You can use the Word grammar checker to help polish your writing. The grammar checker will indicate possible errors or weaknesses in grammar, such as a disagreement between subject and verb or the use of passive voice. It will also flag expressions that exhibit poor writing style, such as clichés or misused words. You can have Word automatically check your grammar as you type, or you can manually run the full-featured grammar checker (along with the spelling checker) to check text that you've already entered. When you run the grammar checker manually, you can have it display statistics on the general readability of your document after it has completed its check.

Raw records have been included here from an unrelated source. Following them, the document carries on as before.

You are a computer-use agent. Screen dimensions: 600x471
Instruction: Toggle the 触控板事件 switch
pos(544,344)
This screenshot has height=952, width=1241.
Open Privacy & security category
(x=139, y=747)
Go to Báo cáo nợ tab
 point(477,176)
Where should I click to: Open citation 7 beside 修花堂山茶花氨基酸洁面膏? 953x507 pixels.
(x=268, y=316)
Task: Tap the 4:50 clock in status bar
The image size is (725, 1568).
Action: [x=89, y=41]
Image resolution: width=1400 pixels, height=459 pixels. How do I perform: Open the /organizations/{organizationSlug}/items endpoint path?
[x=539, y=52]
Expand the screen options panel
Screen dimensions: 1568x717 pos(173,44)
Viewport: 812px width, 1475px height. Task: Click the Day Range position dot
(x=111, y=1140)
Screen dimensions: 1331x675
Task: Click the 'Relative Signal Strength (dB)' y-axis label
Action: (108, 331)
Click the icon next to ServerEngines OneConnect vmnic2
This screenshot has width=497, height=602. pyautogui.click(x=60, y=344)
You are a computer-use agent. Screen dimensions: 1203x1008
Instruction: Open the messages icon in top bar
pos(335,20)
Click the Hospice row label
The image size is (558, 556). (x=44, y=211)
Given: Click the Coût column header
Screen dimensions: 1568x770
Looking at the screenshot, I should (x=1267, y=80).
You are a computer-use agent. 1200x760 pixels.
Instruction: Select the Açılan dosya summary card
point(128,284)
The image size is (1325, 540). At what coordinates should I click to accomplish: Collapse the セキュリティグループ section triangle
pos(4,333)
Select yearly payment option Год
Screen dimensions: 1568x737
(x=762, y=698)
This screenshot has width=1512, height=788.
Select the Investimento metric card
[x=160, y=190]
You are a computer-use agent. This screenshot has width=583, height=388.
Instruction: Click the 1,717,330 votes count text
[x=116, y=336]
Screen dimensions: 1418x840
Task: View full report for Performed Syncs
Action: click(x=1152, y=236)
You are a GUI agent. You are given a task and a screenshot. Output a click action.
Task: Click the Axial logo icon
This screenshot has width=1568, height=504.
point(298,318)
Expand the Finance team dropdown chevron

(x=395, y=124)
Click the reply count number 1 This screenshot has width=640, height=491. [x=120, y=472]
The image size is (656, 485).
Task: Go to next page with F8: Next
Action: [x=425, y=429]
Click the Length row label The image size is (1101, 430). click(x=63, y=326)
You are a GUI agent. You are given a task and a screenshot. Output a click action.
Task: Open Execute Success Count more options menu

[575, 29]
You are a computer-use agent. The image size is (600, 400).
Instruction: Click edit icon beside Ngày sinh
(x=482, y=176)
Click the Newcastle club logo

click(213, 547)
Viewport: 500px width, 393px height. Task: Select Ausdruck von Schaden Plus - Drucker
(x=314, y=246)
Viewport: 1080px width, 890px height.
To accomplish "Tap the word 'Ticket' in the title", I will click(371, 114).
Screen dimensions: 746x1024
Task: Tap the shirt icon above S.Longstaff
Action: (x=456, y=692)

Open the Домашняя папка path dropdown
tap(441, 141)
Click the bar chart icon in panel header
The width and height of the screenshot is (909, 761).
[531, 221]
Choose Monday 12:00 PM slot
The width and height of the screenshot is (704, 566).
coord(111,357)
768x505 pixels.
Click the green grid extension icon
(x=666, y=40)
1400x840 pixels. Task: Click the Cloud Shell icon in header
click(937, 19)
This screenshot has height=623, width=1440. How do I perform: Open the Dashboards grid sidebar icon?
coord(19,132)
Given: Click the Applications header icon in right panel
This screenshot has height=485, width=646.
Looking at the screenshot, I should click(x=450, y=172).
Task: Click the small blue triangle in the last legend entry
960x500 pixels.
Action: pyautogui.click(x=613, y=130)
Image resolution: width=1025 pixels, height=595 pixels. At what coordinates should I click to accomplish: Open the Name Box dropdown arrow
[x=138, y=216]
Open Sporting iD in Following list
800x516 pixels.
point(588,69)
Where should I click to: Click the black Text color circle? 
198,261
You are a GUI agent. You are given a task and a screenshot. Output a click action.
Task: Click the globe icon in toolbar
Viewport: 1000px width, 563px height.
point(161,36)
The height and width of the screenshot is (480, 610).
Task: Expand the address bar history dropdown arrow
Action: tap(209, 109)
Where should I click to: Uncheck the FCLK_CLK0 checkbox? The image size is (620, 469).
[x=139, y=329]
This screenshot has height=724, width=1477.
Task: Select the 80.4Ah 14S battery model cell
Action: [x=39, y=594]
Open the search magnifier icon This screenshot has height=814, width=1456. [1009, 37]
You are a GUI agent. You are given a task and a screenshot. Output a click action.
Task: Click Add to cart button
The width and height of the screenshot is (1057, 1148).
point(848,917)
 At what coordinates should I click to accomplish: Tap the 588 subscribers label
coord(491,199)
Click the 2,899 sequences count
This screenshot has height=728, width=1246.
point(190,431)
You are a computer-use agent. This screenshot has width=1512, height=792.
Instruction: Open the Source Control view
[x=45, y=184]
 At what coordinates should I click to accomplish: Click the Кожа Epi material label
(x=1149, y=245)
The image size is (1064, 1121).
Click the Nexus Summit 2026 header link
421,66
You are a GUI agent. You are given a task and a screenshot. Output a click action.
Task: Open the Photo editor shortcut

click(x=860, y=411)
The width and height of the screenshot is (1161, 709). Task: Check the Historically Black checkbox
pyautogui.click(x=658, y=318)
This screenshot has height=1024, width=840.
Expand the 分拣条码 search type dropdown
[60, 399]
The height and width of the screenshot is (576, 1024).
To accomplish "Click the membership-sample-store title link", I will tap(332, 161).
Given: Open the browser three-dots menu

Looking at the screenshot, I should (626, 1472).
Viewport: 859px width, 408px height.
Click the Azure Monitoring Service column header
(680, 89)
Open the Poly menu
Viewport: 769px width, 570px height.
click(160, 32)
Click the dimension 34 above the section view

To have Word check your grammar as you type, choose Options from the Tools menu, click the Spelling & Grammar tab (see Figure 10-2), and select the Check Grammar As You Type option. Word will then check the grammar of any text that has already been entered into your document, and it will begin checking the grammar of each new sentence you enter, immediately after you finish typing it. If the grammar checker encounters a sentence that violates one of its current grammar or style rules (later you'll see how to modify these rules), it marks the offending portions of the sentence with a wavy green underline. (Recall that Word marks a misspelled word with a wavy red underline.) You can then ignore the mark, correct the sentence manually, or right-click the underlined portion to display the following pop-up menu:
On the pop-up menu, choose one of the following options:
If the check-grammar-as-you-type (or check-spelling-as-you-type) feature has marked one or more errors in your document, you can locate (and correct) them by double-clicking the Spelling And Grammar Status icon on the Word status bar.
Each time you double-click this icon, Word moves the insertion point to the next flagged error and displays the pop-up menu shown above so that you can correct the grammar.
If you select Hide Grammatical Errors In This Document on the Spelling & Grammar tab of the Options dialog box (see Figure 10-2), Word will remove the wavy lines from all grammar errors in the active document. It will, however, continue to check grammar and remember the location of the errors, and you can later restore the wavy lines by turning off this option.
You might prefer to use Word's full-featured grammar checker to examine the grammar of a block of text—or an entire document—after you have typed it, rather than having to deal with possible grammatical errors while you write. In this case, you can turn off the check-grammar-as-you-type feature, hide the grammatical errors, or just ignore the wavy underlines. Then when you're ready to check your grammar, you can manually run the grammar checker.
If the grammar checker isn't currently enabled, enable it by choosing Options from the Tools menu, clicking the Spelling & Grammar tab, and selecting Check Grammar With Spelling. If you want to see the readability statistics, also select the Show Readability Statistics option.
Once it has been enabled, the grammar checker will be run whenever you perform a manual spelling check, as described previously (in "Running the Spelling Checker Manually"). The specific steps for checking your grammar are as follows:
Figure 10-4. The Spelling And Grammar dialog box.
To deal with the possible error, you should do one or more of the following:
Edit While You Display the Spelling And Grammar Dialog Box
You can edit your document while the Spelling And Grammar dialog box remains displayed. To edit, click in the document. To resume the grammar check, click the Resume button in the Spelling And Grammar dialog box.
If the Show Readability Statistics option is enabled on the Spelling & Grammar tab, Word will display the Readability Statistics dialog box after it has finished the spelling and grammar check. This dialog box shows statistics about the text that was checked, including several standard indicators of the general readability of the text. Figure 10-5 shows the statistics that Word displayed for the original draft of the chapter you're reading.
Figure 10-5. The Readability Statistics dialog box displayed after running a spelling and grammar check on the preliminary draft of this chapter.
You can display statistics about the number of pages, words, characters, and so on in your document by choosing Word Count from the Tools menu, or by choosing Properties from the File menu and clicking the Statistics tab.
You can modify the way the grammar checker works by choosing Options from the Tools menu and clicking the Spelling & Grammar tab in the Options dialog box, which was shown in Figure 10-2. You can also display this tab by clicking the Options button in the Spelling And Grammar dialog box.
You can select an option in the Writing Style list to specify the general type of writing you want to check—Casual, Standard, Formal, Technical, or Custom. When Word checks your grammar, it will apply a set of rules that is appropriate for the selected type of writing. To have Word apply a general-purpose set of rules, select Standard in the Writing Style list. To apply most of the grammar and style rules, choose Formal; or to omit many of the rules, select Casual. You can select Technical to apply only the rules that are appropriate for technical writing (such as this chapter); for example, with this option the grammar checker doesn't flag passive voice. The Custom option initially applies almost all the rules; it's provided for you to customize.
You can customize any of the writing style options (not just Custom) to specify exactly which rules the grammar checker will apply when that option is selected. To do this, click the Settings button on the Spelling & Grammar tab to open the Grammar Settings dialog box. (See Figure 10-6.)
Figure 10-6. The Grammar Settings dialog box.